Incomplete Static Model

Earlier studies had given researchers a fairly good idea of cIAP1’s structure and general mechanism.

In its “closed” state, which blocks apoptosis, the protein’s four parts, or domains, are tightly bound together in a rather rigid, compact structure.

When a signal molecule binds to a specific site in cIAP1, the protein changes into its “open” state, in which the domains arrange in a more flexible, linear way. When two identical copies of this open structure partner up in what is known as a dimer, the assembly eventually self-destructs, removing the brake that blocks apoptosis and allowing cellular clean-up to carry on.

“This model of cIAP1 action has largely been derived from static images of the protein,” Schoeffler says. “However, static pictures do not tell us the whole story.”

Bringing Motion into the Equation

To find out more, the research team first used a technique known as nuclear magnetic resonance spectroscopy, or NMR, to analyze how the protein domains move in the closed state, and followed up with studies at SSRL, where they observed how X-rays scatter off the transforming sample.

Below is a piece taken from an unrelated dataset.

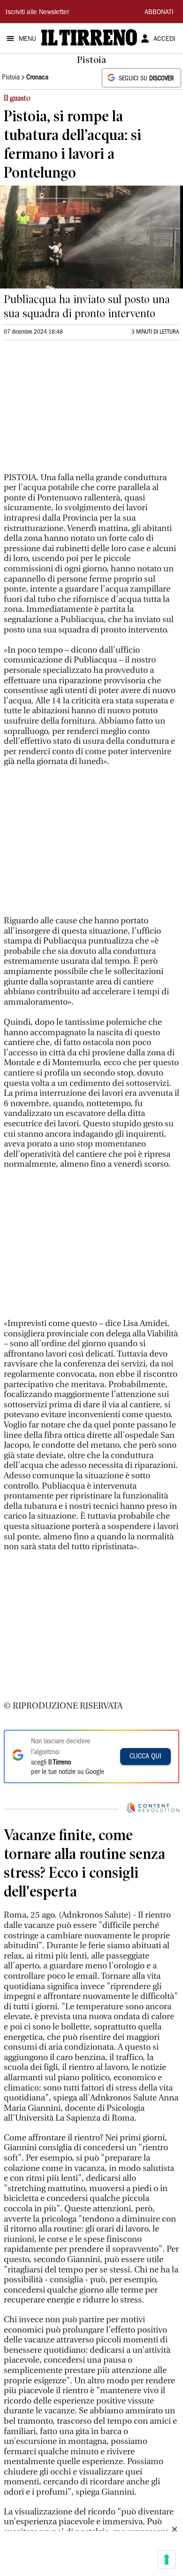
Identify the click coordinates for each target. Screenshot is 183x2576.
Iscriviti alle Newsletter (37, 12)
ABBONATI (159, 12)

“The results showed that cIAP1 switches from ‘closed’ to ‘open’ extremely fast, within only 300 milliseconds, which we were able to determine using a technique called time-resolved small-angle X-ray scattering,” says Weiss. “The following dimer formation is even faster than that.”

In addition, the scientists observed that the protein “breathes” rapidly in its closed form, with interfaces between domains opening and closing quickly.

“The only region that is relatively rigid is the interaction site for the apoptosis signal,” says Schoeffler. “This well-defined site in the closed state allows nature to control cIAP1 very tightly. It is the critical latch that keeps the switch closed and makes sure that it does not open accidentally.”

The rest of the protein, in contrast, is very flexible and allows cIAP1 to open instantaneously, like a spring-loaded trigger mechanism, when the proper signal is received. Once the trigger has been pulled, cell death becomes inevitable.

Ties to Cancer Research

The new insights could potentially benefit recent developments in cancer research. In fact, several studies are underway to explore the use of synthetic compounds that mimic nature’s signal molecules.

“Natural and synthetic molecules are thought to interact with this protein the same way,” says Schoeffler. “Therefore, the mechanisms revealed by our study are likely to hold true in medically relevant molecules as well.”

Research funding for the SSRL Structural Molecular Biology Program was provided by the DOE Office of Biological and Environmental Research and the National Institutes of Health, National Institute of General Medical Sciences.

Citation: A. Phillips, A. Schoeffler, et al., Nature Structural & Molecular Biology, 10 November 2014 (10.1038/nsmb.2916).